--- Texto de estudo ---
Arqueologia textual, Carta de Públio Lêntulo e outros
assuntos – editou, Paulo Dias
ARQUEOLOGIA TEXTUAL
1 A arqueologia é ciência auxiliar da história. Opera
escavando o solo, determinando as camadas de terreno e se apoiando em documentos que possam esclarecer quanto à época estudada.
2 Assim como a arqueologia física trabalha com escavações,
estratigrafia e documentação, a Crítica Histórica realiza verdadeira arqueologia textual, estabelece os processos de criação do texto documental, os caminhos que percorreu, a autenticidade que possui. Um dos seus aspectos mais importantes, a Crítica das Formas examina a aparência dos textos em determinada sociedade, p.ex., cartas, documentos jurídicos, literatura religiosa, etc.
3 Exemplo prático: em escavações na Palestina, sempre que
achamos uma lâmpada, uma lamparina, igualzinha àquelas de Aladim, pequeno recipiente parecido à chaleira, com um biquinho, em geral feita de barro --- sempre que a encontramos, sabemos que é local sagrado, quase sempre túmulo de homem/mulher santo/a: lugar de devoção popular. Do mesmo modo, sinais característicos de um texto evidenciam sua proveniência e idade, caminhos históricos por onde passou, processos de criação, etc. A isto podemos chamar *arqueologia textual*. CRÍTICA DAS FORMAS
4 Fazendo a arqueologia textual ou a crítica das formas do
NT vemos que compõe-se de camadas historiais como na cebola. Olhando de fora em primeira leitura, divisamos apenas a superfície, o estrato mais recente; à medida em que vamos comparando textos, mergulhamos em substratos cada vez mais antigos. Temos, pois, uma forma final: a dos 4 evangelhos canônicos hoje disponíveis; formas primitivas que eles contêm (e outros evangelhos); e formas intermediárias, também contidas neles (e em outros evangelhos).
5 Exemplo prático: as fichas policiais da época (sem fotos)
descreviam a pessoa, p.ex., "olhos pretos, rosto redondo, cabelo curto", logo, a famosa Carta de Públio Lêntulo era, na origem, apenas uma ficha policial, ou, "cabelo da cor de vinho, olhos claros, [acusação:] ensina a igualdade entre os homens". As outras coisas que surgem na carta são formas intermediárias nascidas da tradição cristã.
ESTRATIGRAFIA DO NT
6 Abreviando estudos, o estrato mais antigo é Mt caps. 5-7
(30 d.C.), em seguida Mt 13 (40 d.C.), em seguida Marcos caps. 1-9 (50 d.C.). O estrato superficial, o texto propriamente dito tal qual o vemos ao abrir nosso exemplar do NT provém do séc. II entre os anos 250 e 300; o testemunho mais antigo dele é de Orígenes, não antes de 230.
--- Dados fornecidos ---
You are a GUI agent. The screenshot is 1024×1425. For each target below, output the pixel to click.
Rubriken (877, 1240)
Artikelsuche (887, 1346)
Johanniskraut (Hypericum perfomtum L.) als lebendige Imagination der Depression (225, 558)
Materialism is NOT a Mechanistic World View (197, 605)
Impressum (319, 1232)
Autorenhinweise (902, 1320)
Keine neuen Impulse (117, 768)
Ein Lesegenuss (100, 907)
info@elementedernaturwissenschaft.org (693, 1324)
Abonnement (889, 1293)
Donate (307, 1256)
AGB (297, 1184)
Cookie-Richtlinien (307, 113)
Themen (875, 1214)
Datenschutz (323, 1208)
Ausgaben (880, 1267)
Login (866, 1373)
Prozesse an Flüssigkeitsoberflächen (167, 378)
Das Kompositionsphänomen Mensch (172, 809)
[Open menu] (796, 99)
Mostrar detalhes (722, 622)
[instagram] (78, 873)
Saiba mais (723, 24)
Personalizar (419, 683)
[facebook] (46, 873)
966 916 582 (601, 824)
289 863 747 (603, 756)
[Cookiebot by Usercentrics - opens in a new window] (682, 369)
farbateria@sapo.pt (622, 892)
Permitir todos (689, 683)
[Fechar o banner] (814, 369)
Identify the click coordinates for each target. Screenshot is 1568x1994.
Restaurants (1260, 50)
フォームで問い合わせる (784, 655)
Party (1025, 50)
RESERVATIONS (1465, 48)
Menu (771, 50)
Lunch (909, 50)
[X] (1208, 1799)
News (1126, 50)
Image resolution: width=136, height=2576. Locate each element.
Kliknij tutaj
---
-- O que fazer --
1/ Responda com base no texto sobre arqueologia textual:
(a) De que material costuma ser feita a lamparina encontrada nas escavações na Palestina?
(b) O que era, na origem, a Carta de Públio Lêntulo?
(c) Qual é o estrato mais antigo do NT, e de que ano ele é?
2/ Transcreva do texto sobre arqueologia textual o trecho que começa em "5 Exemplo prático: as" e termina em "da tradição cristã.".

-- Respostas em ordem --
1/
(a) Em geral, de barro.
(b) Apenas uma ficha policial.
(c) Mt caps. 5-7, de 30 d.C.

2/
5 Exemplo prático: as fichas policiais da época (sem fotos)
descreviam a pessoa, p.ex., "olhos pretos, rosto redondo, cabelo curto", logo, a famosa Carta de Públio Lêntulo era, na origem, apenas uma ficha policial, ou, "cabelo da cor de vinho, olhos claros, [acusação:] ensina a igualdade entre os homens". As outras coisas que surgem na carta são formas intermediárias nascidas da tradição cristã.